Главная специфическая особенность — наличие ядра в лице контингента разбитых белых армий. За 5 дней ноября 1920 года, после разгрома врангелевских войск, из Крыма на константинопольский рейд прибыло примерно 150 тыс. человек, из них более 70 тыс. личного состава Русской армии барона Врангеля, то есть, более 46%. В литературе русского зарубежья в различное время проводились подсчеты, свидетельствовавшие, что белое воинство составляло почти половину изгнанников. Думается, с этим можно согласиться.
В состав белой эмиграции, по моему суждению, можно включить, конечно с некоторой долей условности, и те социальные силы, которые не участвовали достаточно активно в белом движении (имеется в виду, главным образом, в вооруженной и политической борьбе под эгидой военачальников белого движения). Но такие социальные силы состояли в лагере российской контрреволюции. В изгнании они, как и в годы революции и Гражданской войны, зачастую были в состоянии скрытой или открытой конфронтации с военными лидерами. Однако по этим основаниям, надо полагать, нет смысла исключать их из состава белой эмиграции.

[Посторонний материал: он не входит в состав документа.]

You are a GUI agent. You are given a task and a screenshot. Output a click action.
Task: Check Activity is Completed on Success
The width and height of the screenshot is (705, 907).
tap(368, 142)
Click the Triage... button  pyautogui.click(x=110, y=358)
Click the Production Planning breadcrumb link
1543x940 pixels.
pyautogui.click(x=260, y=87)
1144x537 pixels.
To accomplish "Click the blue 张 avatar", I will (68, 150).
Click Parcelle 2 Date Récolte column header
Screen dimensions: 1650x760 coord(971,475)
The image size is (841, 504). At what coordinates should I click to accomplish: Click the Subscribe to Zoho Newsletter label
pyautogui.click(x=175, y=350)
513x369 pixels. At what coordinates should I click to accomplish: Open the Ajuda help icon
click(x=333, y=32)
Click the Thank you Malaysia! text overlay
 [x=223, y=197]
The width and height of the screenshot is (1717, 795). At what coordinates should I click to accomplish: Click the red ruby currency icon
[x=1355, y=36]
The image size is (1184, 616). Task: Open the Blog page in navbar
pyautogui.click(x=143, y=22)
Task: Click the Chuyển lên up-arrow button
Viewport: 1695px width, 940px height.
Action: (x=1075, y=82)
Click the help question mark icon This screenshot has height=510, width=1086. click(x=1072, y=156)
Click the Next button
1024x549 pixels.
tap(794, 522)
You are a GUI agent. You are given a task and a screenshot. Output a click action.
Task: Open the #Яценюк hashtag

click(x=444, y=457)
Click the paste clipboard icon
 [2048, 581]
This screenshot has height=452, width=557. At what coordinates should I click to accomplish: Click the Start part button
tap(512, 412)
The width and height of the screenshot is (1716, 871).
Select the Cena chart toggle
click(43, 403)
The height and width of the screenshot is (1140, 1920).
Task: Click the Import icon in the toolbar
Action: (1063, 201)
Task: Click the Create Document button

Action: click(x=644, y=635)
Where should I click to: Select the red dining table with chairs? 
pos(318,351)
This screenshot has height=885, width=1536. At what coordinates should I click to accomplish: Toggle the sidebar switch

Ее военное ядро существенным образом влияло на все стороны бытия эмигрантского социума и, прежде всего, через воссозданную сеть военно-учебных заведений: Зарубежные военные курсы генерала Головина, более 55 кружков военного самообразования, более 10 военных училищ, средних школ и курсов, 3 кадетских корпуса. Идеологическое и психологическое воздействие на умы и сердца эмигрантов оказывали более 100 (!) военных периодических изданий различной ориентации и направленности. «Нищие в массе своей, — писал военный эмигрантский деятель Б. Штейфон, — мы создали такую военную прессу, какой не имеют многие государства».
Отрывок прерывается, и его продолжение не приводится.